### Set exercise
Turn every line of the listing below into a numbered list, and leave out any blank lines.
* START *
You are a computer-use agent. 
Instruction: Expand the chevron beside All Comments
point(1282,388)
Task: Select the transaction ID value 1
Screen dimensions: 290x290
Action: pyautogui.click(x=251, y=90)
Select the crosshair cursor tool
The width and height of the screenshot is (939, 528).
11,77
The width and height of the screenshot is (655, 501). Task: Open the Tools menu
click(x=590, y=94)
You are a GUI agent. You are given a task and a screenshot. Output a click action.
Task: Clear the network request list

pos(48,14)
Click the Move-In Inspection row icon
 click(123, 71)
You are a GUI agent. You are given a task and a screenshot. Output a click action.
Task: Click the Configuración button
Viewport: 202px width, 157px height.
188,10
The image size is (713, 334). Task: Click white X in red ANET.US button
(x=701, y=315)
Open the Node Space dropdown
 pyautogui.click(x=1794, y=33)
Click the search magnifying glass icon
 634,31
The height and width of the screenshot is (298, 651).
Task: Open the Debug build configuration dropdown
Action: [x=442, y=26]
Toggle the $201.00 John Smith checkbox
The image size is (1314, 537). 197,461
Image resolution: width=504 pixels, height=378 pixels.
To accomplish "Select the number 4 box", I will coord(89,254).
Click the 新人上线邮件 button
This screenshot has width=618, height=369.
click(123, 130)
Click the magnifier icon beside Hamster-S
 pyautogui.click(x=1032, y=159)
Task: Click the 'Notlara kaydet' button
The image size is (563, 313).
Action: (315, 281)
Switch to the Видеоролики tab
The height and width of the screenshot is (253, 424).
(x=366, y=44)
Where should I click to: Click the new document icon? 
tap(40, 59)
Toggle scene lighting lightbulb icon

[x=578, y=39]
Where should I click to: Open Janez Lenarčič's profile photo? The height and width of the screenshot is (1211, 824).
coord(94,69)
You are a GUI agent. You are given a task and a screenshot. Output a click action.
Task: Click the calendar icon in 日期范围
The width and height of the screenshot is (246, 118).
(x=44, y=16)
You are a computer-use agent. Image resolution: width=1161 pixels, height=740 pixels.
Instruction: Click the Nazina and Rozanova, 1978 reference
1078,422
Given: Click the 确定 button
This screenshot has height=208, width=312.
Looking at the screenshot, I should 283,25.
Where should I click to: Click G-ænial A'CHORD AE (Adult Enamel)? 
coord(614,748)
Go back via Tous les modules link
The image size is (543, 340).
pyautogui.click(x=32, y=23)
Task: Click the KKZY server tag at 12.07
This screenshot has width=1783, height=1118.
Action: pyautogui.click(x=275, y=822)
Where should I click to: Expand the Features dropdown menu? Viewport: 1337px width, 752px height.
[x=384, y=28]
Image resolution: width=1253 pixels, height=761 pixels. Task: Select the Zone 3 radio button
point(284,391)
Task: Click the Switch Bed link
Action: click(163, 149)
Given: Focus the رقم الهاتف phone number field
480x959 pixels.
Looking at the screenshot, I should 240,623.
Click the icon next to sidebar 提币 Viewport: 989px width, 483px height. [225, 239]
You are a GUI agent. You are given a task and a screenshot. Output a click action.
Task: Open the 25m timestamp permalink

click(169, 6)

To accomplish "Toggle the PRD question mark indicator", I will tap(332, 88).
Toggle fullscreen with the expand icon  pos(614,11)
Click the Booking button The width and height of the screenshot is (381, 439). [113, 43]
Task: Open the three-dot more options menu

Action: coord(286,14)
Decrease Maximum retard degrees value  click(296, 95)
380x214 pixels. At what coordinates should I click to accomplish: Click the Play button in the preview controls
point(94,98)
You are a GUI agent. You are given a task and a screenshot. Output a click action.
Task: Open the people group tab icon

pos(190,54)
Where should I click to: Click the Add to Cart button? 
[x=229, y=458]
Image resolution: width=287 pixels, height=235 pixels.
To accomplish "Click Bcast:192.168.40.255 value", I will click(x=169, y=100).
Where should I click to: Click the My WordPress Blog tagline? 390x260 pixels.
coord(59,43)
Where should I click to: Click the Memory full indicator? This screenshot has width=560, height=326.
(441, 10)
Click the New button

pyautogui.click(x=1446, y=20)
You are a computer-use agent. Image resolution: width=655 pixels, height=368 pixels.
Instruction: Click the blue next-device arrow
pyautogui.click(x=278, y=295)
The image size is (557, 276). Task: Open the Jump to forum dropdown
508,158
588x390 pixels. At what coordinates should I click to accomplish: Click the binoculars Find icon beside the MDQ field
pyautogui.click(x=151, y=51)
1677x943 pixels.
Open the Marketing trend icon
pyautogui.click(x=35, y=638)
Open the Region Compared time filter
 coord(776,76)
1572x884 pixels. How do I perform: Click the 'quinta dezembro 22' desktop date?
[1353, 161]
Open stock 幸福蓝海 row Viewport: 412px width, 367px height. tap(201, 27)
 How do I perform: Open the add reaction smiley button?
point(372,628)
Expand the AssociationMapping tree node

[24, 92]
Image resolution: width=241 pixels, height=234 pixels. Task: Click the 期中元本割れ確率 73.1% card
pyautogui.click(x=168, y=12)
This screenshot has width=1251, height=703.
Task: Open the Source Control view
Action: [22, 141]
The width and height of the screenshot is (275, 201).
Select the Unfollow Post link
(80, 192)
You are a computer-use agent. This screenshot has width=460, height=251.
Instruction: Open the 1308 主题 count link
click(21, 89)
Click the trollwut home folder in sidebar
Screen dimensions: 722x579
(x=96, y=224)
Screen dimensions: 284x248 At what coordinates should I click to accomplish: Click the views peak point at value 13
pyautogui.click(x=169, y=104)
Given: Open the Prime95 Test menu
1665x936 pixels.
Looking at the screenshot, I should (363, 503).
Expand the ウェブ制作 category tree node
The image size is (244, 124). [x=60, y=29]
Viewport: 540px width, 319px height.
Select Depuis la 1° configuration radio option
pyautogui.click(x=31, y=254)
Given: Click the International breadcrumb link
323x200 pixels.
* END *
### Solved problem
1. You are a computer-use agent. 
2. Instruction: Expand the chevron beside All Comments
3. point(1282,388)
4. Task: Select the transaction ID value 1
5. Screen dimensions: 290x290
6. Action: pyautogui.click(x=251, y=90)
7. Select the crosshair cursor tool
8. The width and height of the screenshot is (939, 528).
9. 11,77
10. The width and height of the screenshot is (655, 501). Task: Open the Tools menu
11. click(x=590, y=94)
12. You are a GUI agent. You are given a task and a screenshot. Output a click action.
13. Task: Clear the network request list
14. pos(48,14)
15. Click the Move-In Inspection row icon
16.  click(123, 71)
17. You are a GUI agent. You are given a task and a screenshot. Output a click action.
18. Task: Click the Configuración button
19. Viewport: 202px width, 157px height.
20. 188,10
21. The image size is (713, 334). Task: Click white X in red ANET.US button
22. (x=701, y=315)
23. Open the Node Space dropdown
24.  pyautogui.click(x=1794, y=33)
25. Click the search magnifying glass icon
26.  634,31
27. The height and width of the screenshot is (298, 651).
28. Task: Open the Debug build configuration dropdown
29. Action: [x=442, y=26]
30. Toggle the $201.00 John Smith checkbox
31. The image size is (1314, 537). 197,461
32. Image resolution: width=504 pixels, height=378 pixels.
33. To accomplish "Select the number 4 box", I will coord(89,254).
34. Click the 新人上线邮件 button
35. This screenshot has width=618, height=369.
36. click(123, 130)
37. Click the magnifier icon beside Hamster-S
38.  pyautogui.click(x=1032, y=159)
39. Task: Click the 'Notlara kaydet' button
40. The image size is (563, 313).
41. Action: (315, 281)
42. Switch to the Видеоролики tab
43. The height and width of the screenshot is (253, 424).
44. (x=366, y=44)
45. Where should I click to: Click the new document icon? 
46. tap(40, 59)
47. Toggle scene lighting lightbulb icon
48. [x=578, y=39]
49. Where should I click to: Open Janez Lenarčič's profile photo? The height and width of the screenshot is (1211, 824).
50. coord(94,69)
51. You are a GUI agent. You are given a task and a screenshot. Output a click action.
52. Task: Click the calendar icon in 日期范围
53. The width and height of the screenshot is (246, 118).
54. (x=44, y=16)
55. You are a computer-use agent. Image resolution: width=1161 pixels, height=740 pixels.
56. Instruction: Click the Nazina and Rozanova, 1978 reference
57. 1078,422
58. Given: Click the 确定 button
59. This screenshot has height=208, width=312.
60. Looking at the screenshot, I should 283,25.
61. Where should I click to: Click G-ænial A'CHORD AE (Adult Enamel)? 
62. coord(614,748)
63. Go back via Tous les modules link
64. The image size is (543, 340).
65. pyautogui.click(x=32, y=23)
66. Task: Click the KKZY server tag at 12.07
67. This screenshot has width=1783, height=1118.
68. Action: pyautogui.click(x=275, y=822)
69. Where should I click to: Expand the Features dropdown menu? Viewport: 1337px width, 752px height.
70. [x=384, y=28]
71. Image resolution: width=1253 pixels, height=761 pixels. Task: Select the Zone 3 radio button
72. point(284,391)
73. Task: Click the Switch Bed link
74. Action: click(163, 149)
75. Given: Focus the رقم الهاتف phone number field
76. 480x959 pixels.
77. Looking at the screenshot, I should 240,623.
78. Click the icon next to sidebar 提币 Viewport: 989px width, 483px height. [225, 239]
79. You are a GUI agent. You are given a task and a screenshot. Output a click action.
80. Task: Open the 25m timestamp permalink
81. click(169, 6)
82. To accomplish "Toggle the PRD question mark indicator", I will tap(332, 88).
83. Toggle fullscreen with the expand icon  pos(614,11)
84. Click the Booking button The width and height of the screenshot is (381, 439). [113, 43]
85. Task: Open the three-dot more options menu
86. Action: coord(286,14)
87. Decrease Maximum retard degrees value  click(296, 95)
88. 380x214 pixels. At what coordinates should I click to accomplish: Click the Play button in the preview controls
89. point(94,98)
90. You are a GUI agent. You are given a task and a screenshot. Output a click action.
91. Task: Open the people group tab icon
92. pos(190,54)
93. Where should I click to: Click the Add to Cart button? 
94. [x=229, y=458]
95. Image resolution: width=287 pixels, height=235 pixels.
96. To accomplish "Click Bcast:192.168.40.255 value", I will click(x=169, y=100).
97. Where should I click to: Click the My WordPress Blog tagline? 390x260 pixels.
98. coord(59,43)
99. Where should I click to: Click the Memory full indicator? This screenshot has width=560, height=326.
100. (441, 10)
101. Click the New button
102. pyautogui.click(x=1446, y=20)
103. You are a computer-use agent. Image resolution: width=655 pixels, height=368 pixels.
104. Instruction: Click the blue next-device arrow
105. pyautogui.click(x=278, y=295)
106. The image size is (557, 276). Task: Open the Jump to forum dropdown
107. 508,158
108. 588x390 pixels. At what coordinates should I click to accomplish: Click the binoculars Find icon beside the MDQ field
109. pyautogui.click(x=151, y=51)
110. 1677x943 pixels.
111. Open the Marketing trend icon
112. pyautogui.click(x=35, y=638)
113. Open the Region Compared time filter
114.  coord(776,76)
115. 1572x884 pixels. How do I perform: Click the 'quinta dezembro 22' desktop date?
116. [1353, 161]
117. Open stock 幸福蓝海 row Viewport: 412px width, 367px height. tap(201, 27)
118.  How do I perform: Open the add reaction smiley button?
119. point(372,628)
120. Expand the AssociationMapping tree node
121. [24, 92]
122. Image resolution: width=241 pixels, height=234 pixels. Task: Click the 期中元本割れ確率 73.1% card
123. pyautogui.click(x=168, y=12)
124. This screenshot has width=1251, height=703.
125. Task: Open the Source Control view
126. Action: [22, 141]
127. The width and height of the screenshot is (275, 201).
128. Select the Unfollow Post link
129. (80, 192)
130. You are a computer-use agent. This screenshot has width=460, height=251.
131. Instruction: Open the 1308 主题 count link
132. click(21, 89)
133. Click the trollwut home folder in sidebar
134. Screen dimensions: 722x579
135. (x=96, y=224)
136. Screen dimensions: 284x248 At what coordinates should I click to accomplish: Click the views peak point at value 13
137. pyautogui.click(x=169, y=104)
138. Given: Open the Prime95 Test menu
139. 1665x936 pixels.
140. Looking at the screenshot, I should (363, 503).
141. Expand the ウェブ制作 category tree node
142. The image size is (244, 124). [x=60, y=29]
143. Viewport: 540px width, 319px height.
144. Select Depuis la 1° configuration radio option
145. pyautogui.click(x=31, y=254)
146. Given: Click the International breadcrumb link
147. 323x200 pixels.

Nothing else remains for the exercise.